There’s no doubt that Barbie has generated tons of controversies all over the world, mainly for its feminist perspective that has made many audiences (men mainly) uncomfortable. Now that the movie has closed its second weekend with $775 million worldwide, news of a boycott in Japan comes as a big surprise, especially because it isn’t precisely because the movie might’ve made the Japanese audience uncomfortable with its themes, but because of the popular Barbenheimer trend.
Why Is Barbie Being Boycotted in Japan?
As it is well known, many Hollywood movies tend to be released in Japan several days (if not weeks or months) after their worldwide release. Barbie was scheduled to be released in the country this upcoming August 11. However, with powerful hashtags on social media, Japanese users are calling for a boycott of the iconic doll movie.
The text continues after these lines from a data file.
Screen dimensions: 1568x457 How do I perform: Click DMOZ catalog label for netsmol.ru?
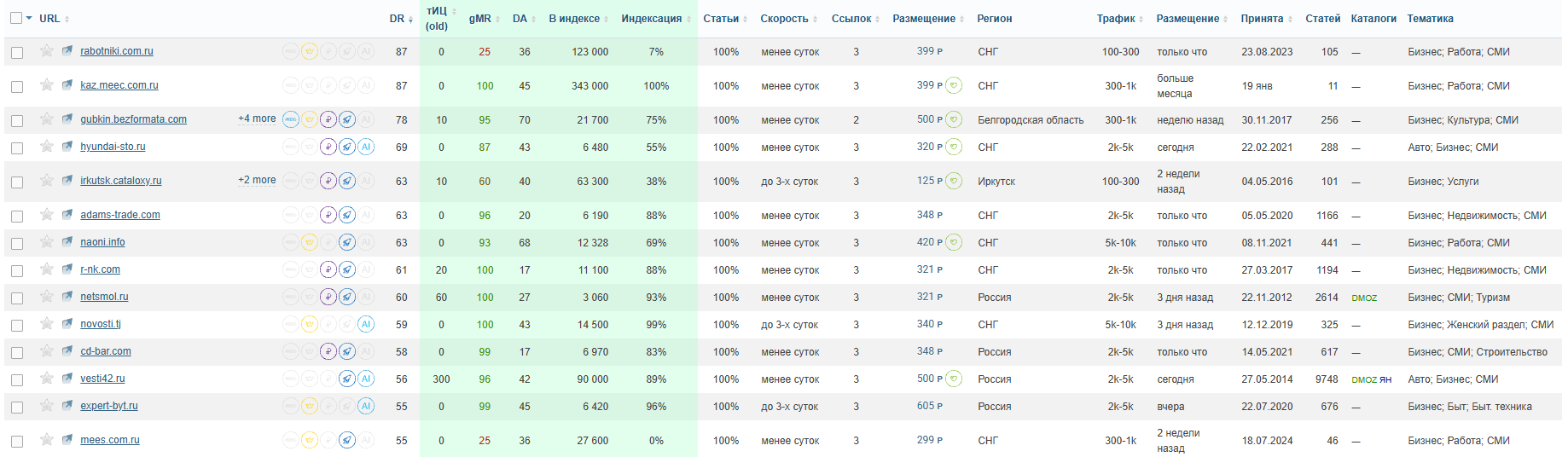tap(1364, 298)
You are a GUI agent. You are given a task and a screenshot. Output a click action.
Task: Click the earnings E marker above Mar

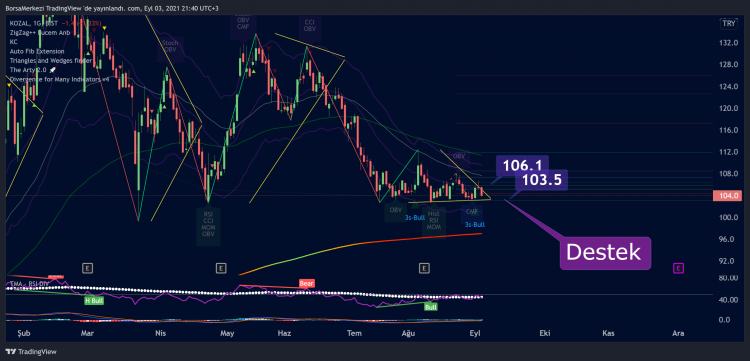click(87, 268)
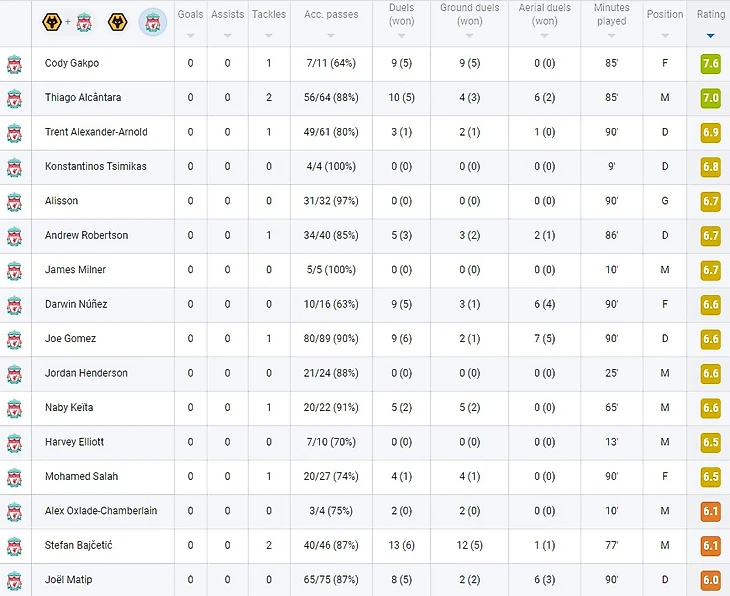Image resolution: width=730 pixels, height=596 pixels.
Task: Click the Minutes played column header
Action: [x=611, y=14]
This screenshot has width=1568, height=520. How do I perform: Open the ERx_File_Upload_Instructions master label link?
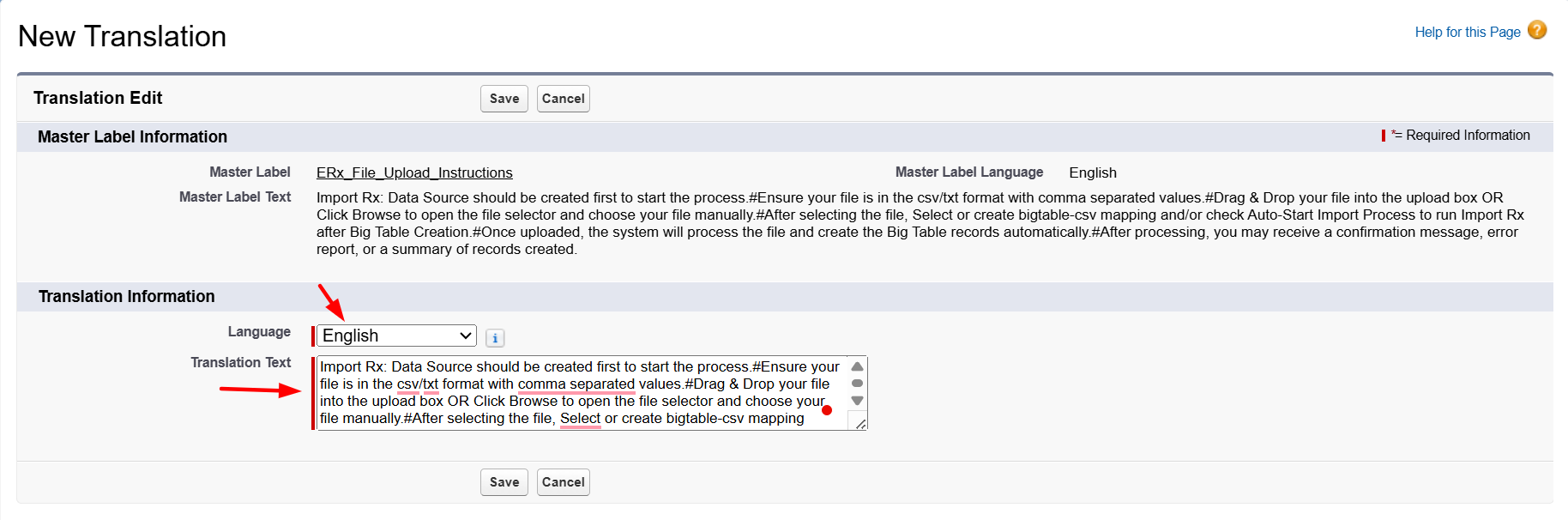pos(414,172)
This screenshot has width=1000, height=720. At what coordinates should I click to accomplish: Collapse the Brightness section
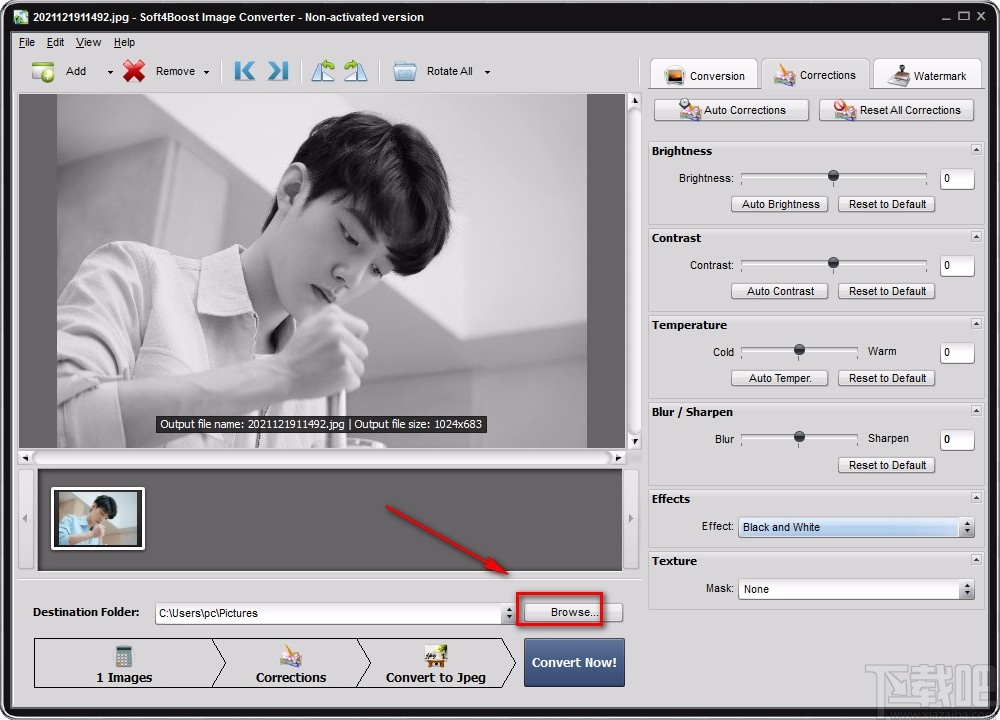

As we could all see (and enjoy), several memes and fan artwork were promoting the release of Greta Gerwig’s Barbie and Christopher Nolan’s Oppenheimer, which were released on the same day almost all over the world. The merging of both movies and themes resulted in endless images of atomic bombs painted in pink, which Japanese users are finding extremely offensive… and they’re not wrong.
Since the official Barbie movie account on social media has actively engaged with these posts, many believe that they’re “actively validating and encouraging such memes.”
— かろ (@aqbl_000) July 30, 2023
This tweet basically covers the sentiment of many Japanese users regarding the mockery of one of the most horrific events in their history (and the history of humanity, we may add). The tweet translates as follows: “The official Barbie movie account is completely on board with the atomic bomb and mushroom cloud memes, so Barbie is a no-go as well. It can’t be excused by saying that it’s just the fans going too far and that the creators had no such intentions anymore. End of story. #NoBarbenheimer.”
This Ken is a stylist 😉
— Barbie Movie (@barbiethemovie) July 21, 2023
It’s worth noting that Barbie was sparking a huge excitement in Japan, and people were happily jumping into some of the Internet trends related to the film. However, users believe that the Barbenheimer phenomenon isn’t only disrespectful but actually diminishes a tragic and devastating event.
Oppenheimer Release in Japan
So far, Oppenheimer has no official release date in Japan, and it’s uncertain if will even be premiered in the country. Being such a difficult subject in the history of Japan, it’s likely that they will find the movie that only focuses on the American perspective of the creation and consequences of the atomic bomb to be problematic.
However, many Japanese could be interested in seeing the perspective of Robert Oppenheimer, who is known for having regrets about his creation once he saw the devastation his bomb had caused. Yasuaki Yamashita, a Nagasaki survivor living in Mexico, shared his thoughts on the movie and explained that even when he finds it hard and painful to watch, he believes everybody should watch the film to prevent something like that from happening again.